Has anyone tried to remove all the stickers from a pair of Zipp 404's? If yes, how easy was it? Did you have to use alcohol or anything? Any advice would be appreciated!

Thanks!

Nik


----------



## woodys737 (Dec 31, 2005)

Didn't use anything but a beltsander, 1/2" drill, some 4X4 gauze pads and lighter fluid.

Seriously, 5 minutes maybe to peel them off with fingernails then thumb and pointer...Stealth rules!


----------



## heliskyr (Feb 21, 2005)

2nd that- no problem to use the fingernails. Start at the point of the Z- very easy to pull off. Didn't have any probs with residual glue, but if I did some goof off or acetone would easily do the trick.

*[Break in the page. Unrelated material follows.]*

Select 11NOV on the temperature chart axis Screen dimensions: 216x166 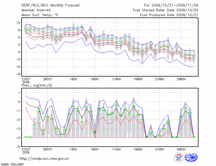pyautogui.click(x=116, y=80)
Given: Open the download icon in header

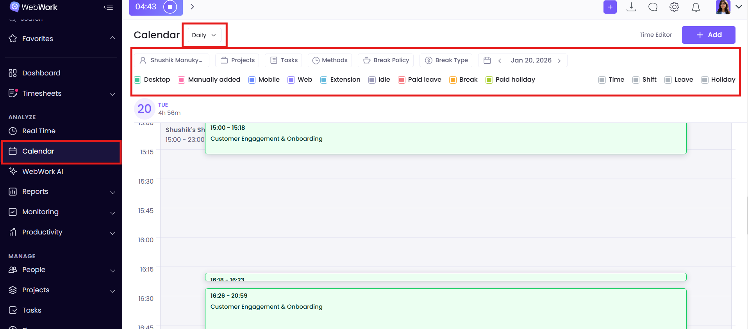Looking at the screenshot, I should click(631, 7).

The above only applies if you actually have stickers and not the screened on logos that were on some of the earlier dimpled 404's- you'd recognize them from the yellowish tone they've most likely taken on.


----------



## tone12 (Feb 4, 2007)

Use a hair dryer to warm the glue. Doesn't take long and the sticker should peel off quite easily.


----------



## Lab Worker (May 31, 2004)

The older 404's (still dimpled) had the decals under the clear coat and they could not be (easily) removed. The upside was better aerodynamcs, the downside was they decals would 'yellow' as the resin came into contact with UV light.

The newer ones are stuck ontop. Just pick at a corner with your fingernail and hey-presto.

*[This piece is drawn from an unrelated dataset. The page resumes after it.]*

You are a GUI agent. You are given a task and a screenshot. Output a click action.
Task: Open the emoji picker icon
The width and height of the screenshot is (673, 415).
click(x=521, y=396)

Careful with the heat gun ;-)


----------



## clgtide1 (Jul 24, 2002)

My 303's destickered themselves. One day I noticed that a couple had started to curl a tiny bit. Tried to simply press the curling end back on the rim. Next day more curling. Five minutes later I had pulled them all off in anger. I think I like the stealth look. I will probally get less for them when I decide to finally retire them...?


----------



## heliskyr (Feb 21, 2005)

You can always buy new stickers, though they're not cheap esp. if you buy them from Zipp- about $30 per wheel, though you can get the latest logo to update the look of your wheels if they're older.


----------



## z ken (Dec 30, 2006)

why would some one want to replace Zipp decals. i thought they're cool specially when they're spinning ( read: bling bling ) other riders notice you got the " goods ". heheh part of me was thinking replacing Zipp decals with " lightweight " decals and people ( those untrained eyes ) will think i got $ 5K wheelset.


----------



## heliskyr (Feb 21, 2005)

z ken said:


> why would some one want to replace Zipp decals. i thought they're cool specially when they're spinning ( read: bling bling ) other riders notice you got the " goods ". heheh part of me was thinking replacing Zipp decals with " lightweight " decals and people ( those untrained eyes ) will think i got $ 5K wheelset.


With the LW's, they actually stencil the logo on them with spraypaint! But that would be an easy one to do. The hubs and spokes would be wrong, though...


----------